Why Finding Four-Leaf Clovers Isn’t Luck

What my son taught me about success and positive deviance.

Key points

  • Success often comes from intentionality and perseverance rather than luck or random chance.
  • Positive deviance is about finding unique solutions by observing and learning from outliers.
  • Small shifts in mindset, like seeing more possibilities, can lead to extraordinary achievements.
Lindsey Godwin/Dall-E/Used with permission
Success Isn't Luck
Source: Lindsey Godwin/Dall-E/Used with permission

My son has an unusual superpower—he can spot four-leaf clovers faster than anyone I’ve ever met. No joke—he can find five in under 10 minutes, leaving the rest of us still squinting at the ground, wondering if we’re just unlucky or in need of an eye exam. I asked him once how he does it. “Simple,” he replied with the confidence only a 16-year-old can muster. “I look around where I find one because it’s a mutation. If there’s one, chances are there will be more growing nearby.”

At first, I brushed it off as beginner’s luck—maybe he was a leprechaun in a past life or just had a sharper eye than the rest of us. But the more I thought about it, the more I realized he was on to something. His little trick wasn’t just about luck; it was about pattern recognition. He’d discovered a practical method rooted in science rather than superstition. And that got me thinking: What if success works the same way?

Why We Should Study Success, Not Just Failure

We often treat success as an accident or something magical that happens when the stars align. Yet, success isn’t a fluke. It’s not the elusive pot of gold at the end of a rainbow or the territory of lucky charms. Success, like my son’s knack for finding four-leaf clovers, has patterns and methods that are worth studying—perhaps even more than our failures.

Psychologist Jerry Sternin popularized the idea of positive deviance, the concept of identifying and amplifying the behaviors that lead to success, even in challenging environments. The theory? If one person or group is thriving while others around them struggle, it’s not because they have access to radically different resources or magical four-leaf clover hunting skills. It’s because they’re doing something differently—something worth noticing, studying, and replicating.

Luck Isn’t in Leprechauns: The Science Behind Positive Deviance

Take a moment to consider what we usually do when faced with a problem. We focus on what's broken. We dive deep into root-cause analysis, examine worst-case scenarios, and conduct post-mortems to figure out what went wrong. All useful, sure, but what if we also studied what went right?

Research on positive deviance flips this traditional approach by asking a different question: Who is succeeding against the odds, and what are they doing differently? It’s like my son’s strategy of finding four-leaf clovers. He doesn’t keep searching in barren patches; he studies the one spot where he’s already found success and looks for patterns. Instead of seeing that first four-leaf clover as a random anomaly, he treats it as a signal—a clue that there may be more to discover.

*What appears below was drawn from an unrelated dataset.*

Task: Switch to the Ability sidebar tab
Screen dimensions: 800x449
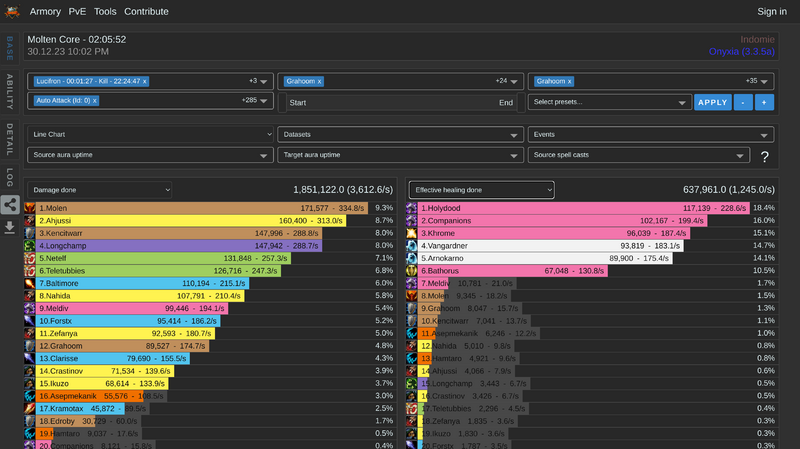Action: [9, 88]
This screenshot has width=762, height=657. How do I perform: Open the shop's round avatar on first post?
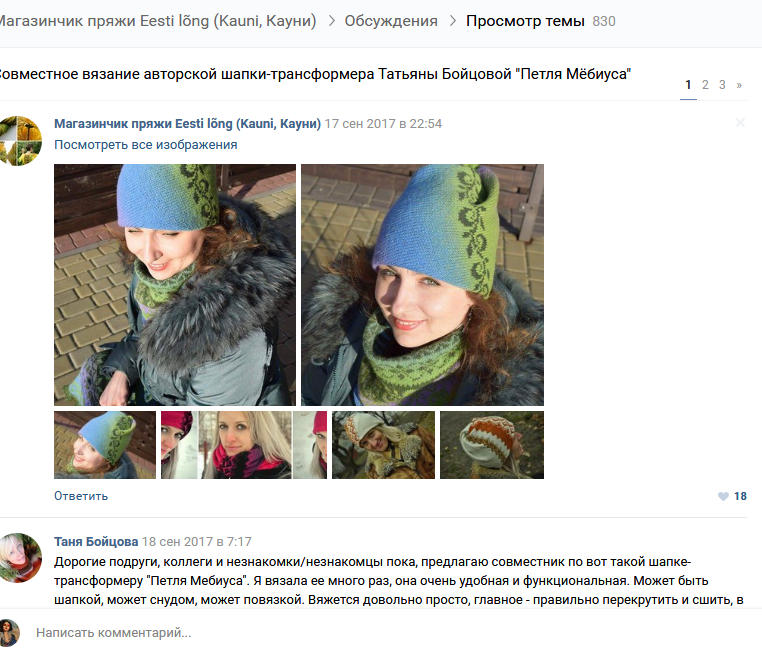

Turning “Luck” Into a Learnable Skill

Here’s the thing: Finding four-leaf clovers is statistically improbable, with only about 1 in 5,000 clovers bearing an extra leaf. But my son’s strategy boosts his odds exponentially. Why? Because he’s not relying on chance. He’s leveraging knowledge.

Just as his clover-finding trick isn’t about being lucky, success in organizations and in life isn’t about stumbling onto good fortune. It’s about recognizing where things are working and then digging deeper to understand why. Once you do that, you’ve turned “luck” into a systematic approach.

Think of it like baking: If your chocolate chip cookies come out perfectly soft and gooey every time, it’s not because you’re lucky. It’s because you follow a recipe, measure the ingredients just right, and adjust the oven temperature to get the exact result you want. If your friend’s cookies always come out hard as rocks, they should be asking you for your method—not just tinkering with the burnt batches. That’s the essence of positive deviance.

3 Steps to Stop Treating Success Like an Accident

If you want to find success—whether it’s finding four-leaf clovers, thriving in a competitive industry, or navigating a career pivot—consider this: Stop acting like it’s a fluke. Start studying it with as much rigor as you would a problem. Here are three ways to get started:

  1. Start by studying your wins, not just your losses. When was the last time you analyzed a success in the same detail you dissected a failure? We tend to treat our victories like they’re unicorn sightings: rare, beautiful, and impossible to explain. But every win has variables worth unpacking. Ask yourself: What made this project successful? Was it the timing, the strategy, the team? Keep digging until you uncover the underlying factors that made the difference.
  2. Look for the outliers: Who is the “four-leaf clover” in your organization? In every team, there’s usually one person who gets the best results in a way that seems effortless. Maybe it’s the sales rep who closes deals with tough clients or the teacher whose students always outperform. Instead of shrugging off their results as “luck” or “natural talent,” ask what they’re doing differently. Look for patterns in their behavior, approach, and mindset.
  3. Scale up the success: Create a positive ripple effect. Once you identify a success pattern, experiment with ways to scale it up. It’s like finding that one patch of four-leaf clovers and wondering: “What would it take to grow more of these?” Small tweaks in how we approach success can have an outsized impact. Can you share these insights with the broader team? Use the winning formula on a larger project? The goal is to turn isolated successes into a sustainable strategy.

The Takeaway: Success Is a Science, Not a Superstition

So, the next time you see someone succeed, don’t dismiss it as luck. Be curious. Ask what patterns are present that might explain their success. We’ve all been trained to find problems, to troubleshoot and deconstruct what isn’t working. But what if we took just a fraction of that energy and applied it to uncovering why things are working?

As for my son, he’s still finding four-leaf clovers at an astonishing rate. And while I’m still stumbling around in the grass, squinting for signs of extra leaves, I know one thing for sure: It’s not magic—it’s mindset.

Success, like a cluster of lucky clovers, might just be a matter of knowing where to look.

References

Sternin, J., & Choo, R. (2000). The Power of Positive Deviance. Harvard Business Review.

Marsh, D. R., Schroeder, D. G., Dearden, K. A., Sternin, J., & Sternin, M. (2004). The power of positive deviance. BMJ, 329(7475), 1177–1179.